Funerals to Unspoken Love
I woke up yesterday at 3am and drove to Arizona for a funeral. My job consists of me now waking up at 4:30. It's hard but I feel happy through the day waking up early. Or at least that's what I tell myself. Hard to tell what's real and what's me trying to make myself feel better. I think I lack self awareness. I don't blame myself though. I was told growing up that I'm “too sensitive”, and I easily molded. But back to the main event. The funeral was really nice. We littered balloons in the end. We wrote what we wanted to say to the guest of honor and it just floated away. Most of his family was what we would consider trailer trash. A sea of tattoos, colored hair,big waistlines and short stumpy legs. I felt unjudged which was ironic since I was doing all the judging. Once you lean into fully accepting all your foibles your happier, and judgmental bitches aren't.

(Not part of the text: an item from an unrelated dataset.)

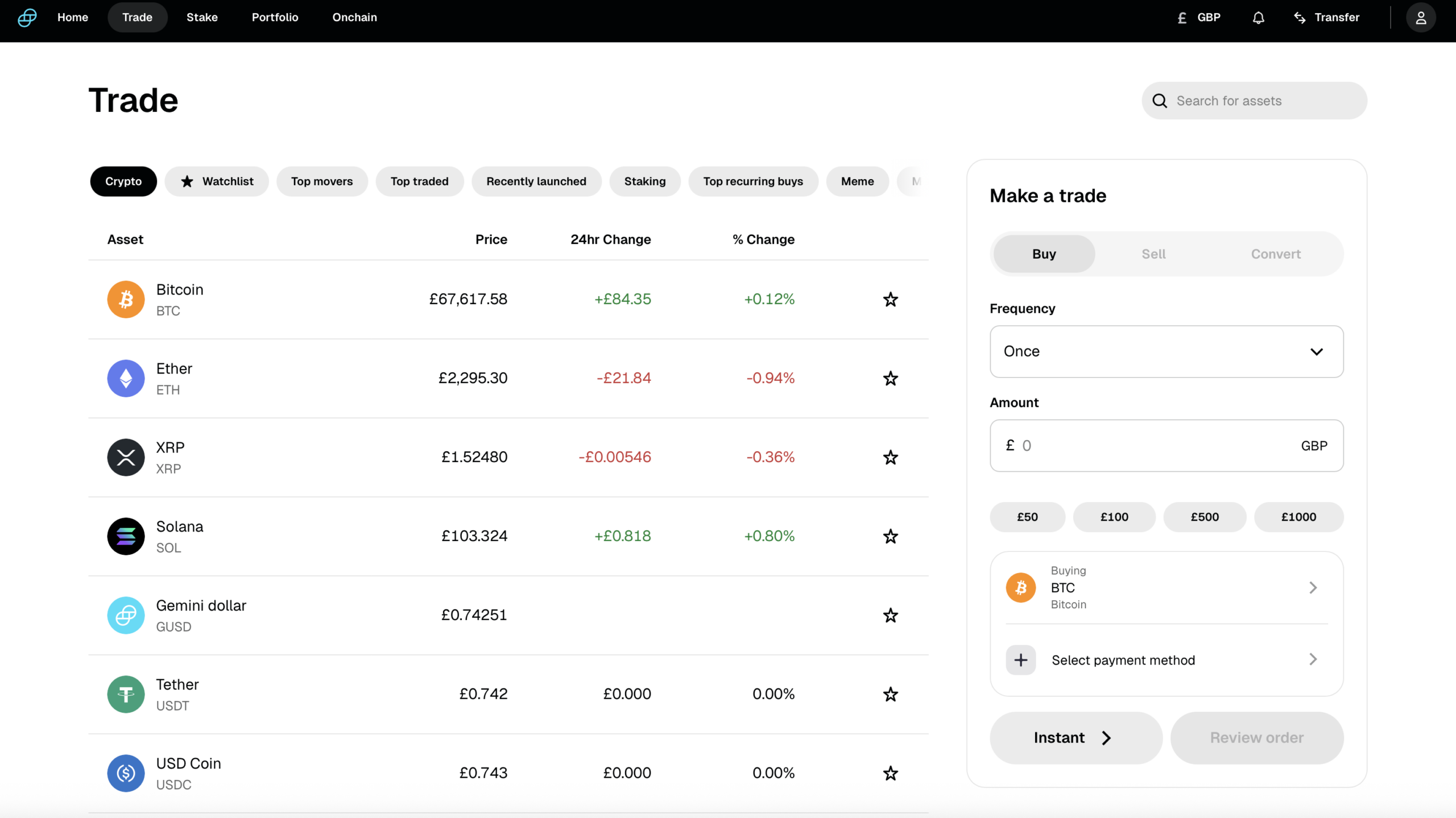
Task: Open the account profile icon
Action: coord(1421,18)
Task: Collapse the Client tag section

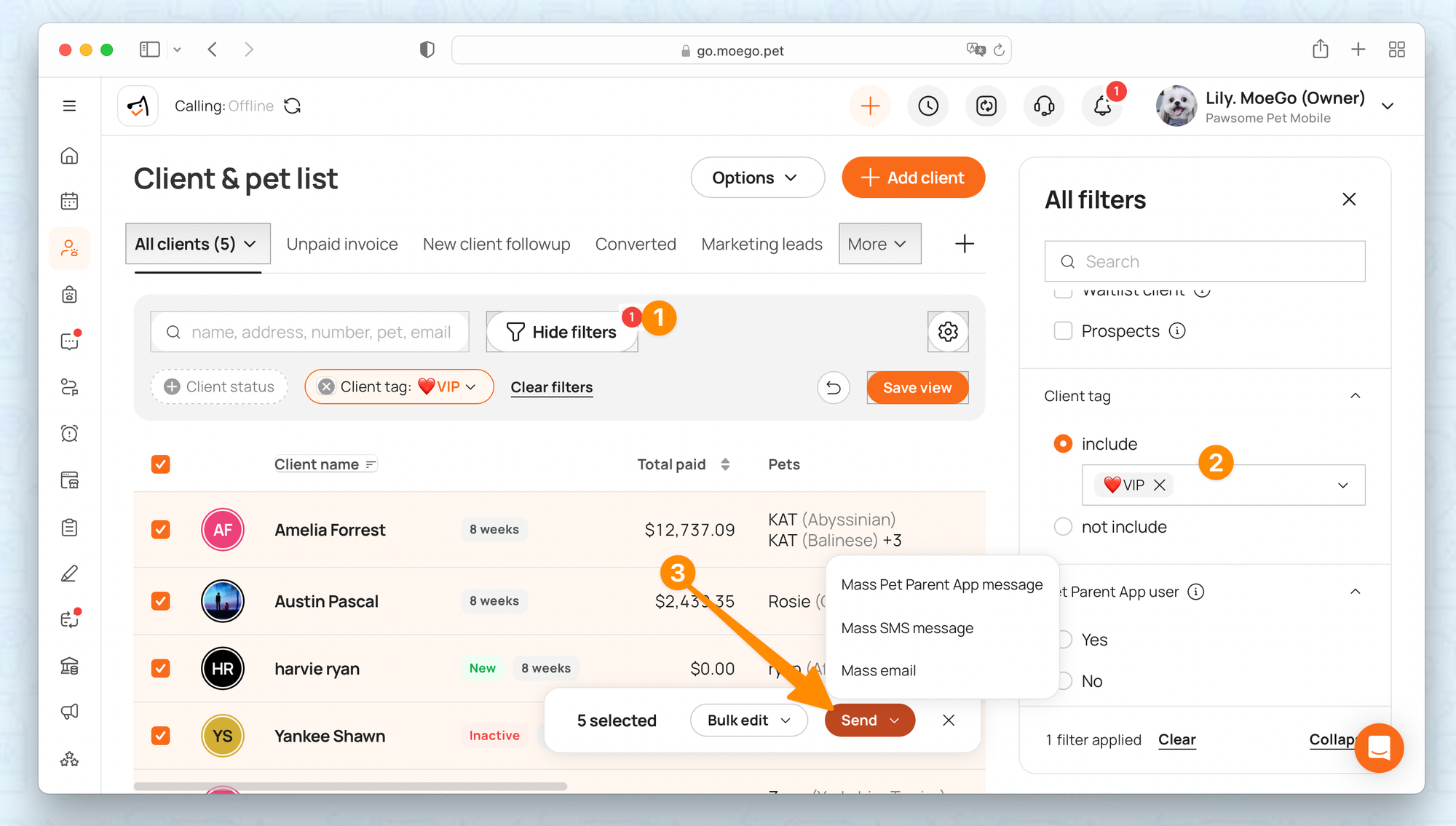Action: click(x=1355, y=396)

His life was dedicated to his family. Let his kids do whatever. They were spoiled and didn't really become productive adults. But they procreated and they all lived in his trailer. All three generations. Sounds cramped and cozy. I feel bad though. Born into a world surrounded by non action and you repeat the pattern.
After the funeral i met a gay couple in the best place for all gay couples; Palm springs! What's fascinating is that they don't speak the same language. Two feet height difference. Both from different cultures. Yet they've been together for over ten years. My mind hasn't fully worked out how exactly it works.